Erik smirked and leaned heavily on the side of the convertible without another word. To his left, Sherri grouchily shifted her weight between his abundance of knobby forelimbs on one side and Bobby’s unforgiving girth on the other. Her vision had mostly cleared, yet her ability to see color had been completely lost, replaced with a monochrome haze of pinkish tones. Where her ghostly blue irises had once been, there now remained only two cotton-candy-colored rings of bloodstain to serve as a permanent reminder of her temporary flash blindness. Her brutally sunburnt skin hung from her body in a thinning, feathery layer of dry, peeling flesh. As the worn fabric of Bobby’s overstuffed T-shirt rubbed up against her, brittle curls of dead epithelial cells flaked off her arm, revealing dark patches of bronze lurking beneath.
“God damn it,” she complained, slapping Bobby’s relaxed flab with her tiny, crumbling palms. “I swear, the next time we stop I’m going to slice you open and let the lard pour out until you fit in a car seat like a normal person. When was the last time you got any exercise, Tubby?”

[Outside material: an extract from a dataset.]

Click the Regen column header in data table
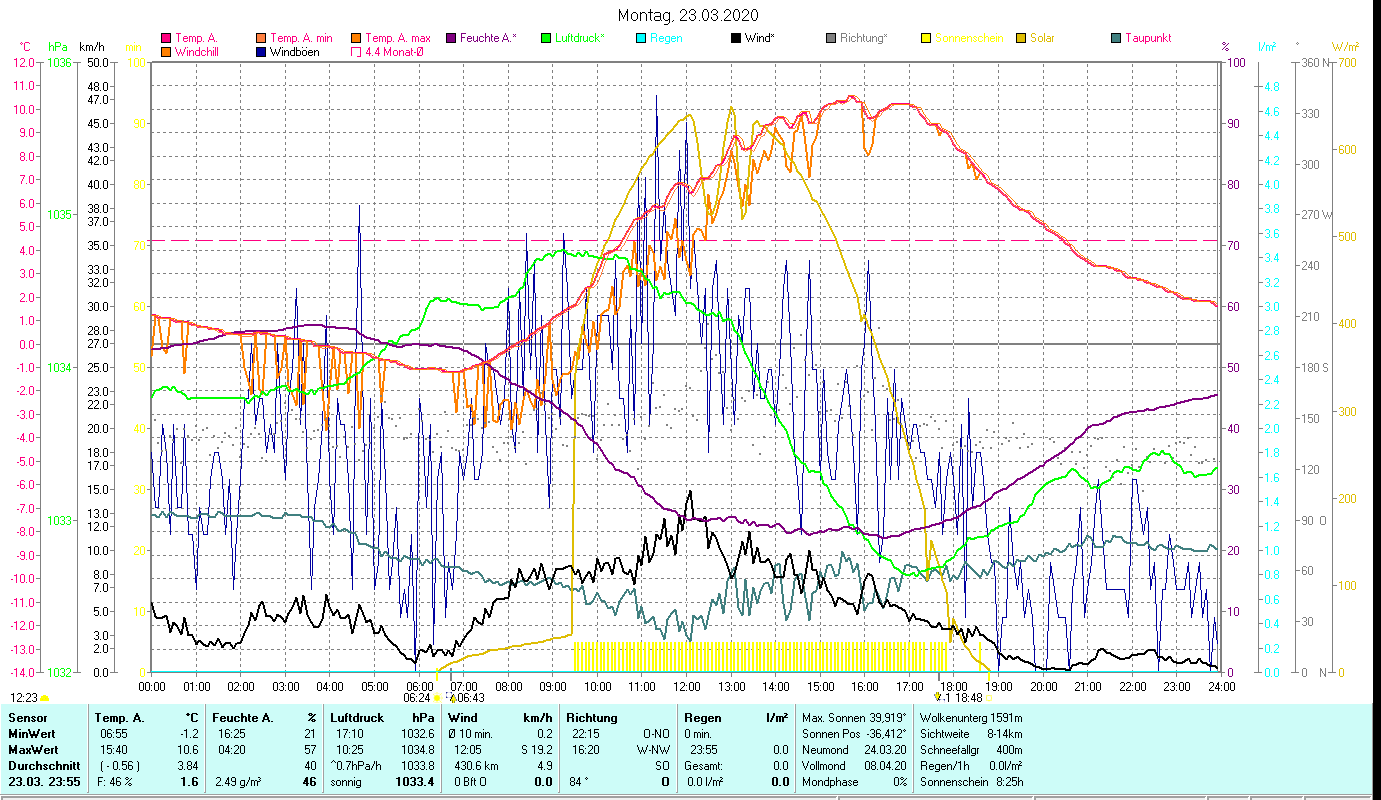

“Well, let me see,” Bobby said gruffly. “If I recall correctly, I think it was this morning when I carried thirty pounds of gas up the highway for five hours while your lazy ass sat around the convenience store eating chewing tobacco.”
“Hey, screw you,” Sherri shot back. “While you a
nd Trent took your sweet-ass time bringing the car back, I was kneeling next to Jeeps and sucking like the head cheerleader on prom night. You think all those gas tanks in the trunk filled themselves? My lips are swollen up like an anorexic supermodel’s and my breath smells like the ass end of a go-cart!”
“Yeah?” Bobby challenged. “Well, I had to spend five hours alone with Trent. ” Sherri folded her arms in a huff.
“Fine. You win.”
Oblivious to the constant, frustrated bickering around her, Vivian sat in a silent denial in the passenger seat. She was focusing all of her energy on ignoring the fact that a pair of leathery black wings were currently folded over her icy shoulders like a bony vampire cape. In an attempt to distract herself from her own physique, her green eyes scoured the side of the darkening interstate for any sign of life. All she could see, however, was another lonely green highway marker leaning by the roadside like a tombstone.
Kickapoo - 14 miles
Baneberry - 27 miles
She glanced up through the cracked windshield. Fourteen miles ahead, the gray sky was split in two by a five-mile-wide tongue of charcoal-black smoke lapping the ground on the right side of the road. Another thirteen miles beyond that, a second streak billowed upward menacingly from the left. With a long, silent blink, Vivian crossed the cities of Kickapoo and Baneberry, South Carolina, off of the map in her mind. This was a ritual that she had been repeating with an increasing sense of despondency ever since the identical black funnel of a destroyed Stillwater had disappeared in her rearview mirror.
Vivian hunkered down into her seat and petulantly yanked the thick blanket of her wings around her head for warmth. As long as they were there, she may as well make the most of them, she reasoned. Although reason was now more foreign to her than ever.
There was no valid reason for her to have grown bat wings. It was biologically impossible. Yet there they were. And just as Twiki’s twisted body had done before, these wings were growing at an alarming rate. It had only been a matter of hours since the mutant limbs had erupted from the slashes in her ragged dress, yet her wingspan had already expanded by at least two nightmarish feet.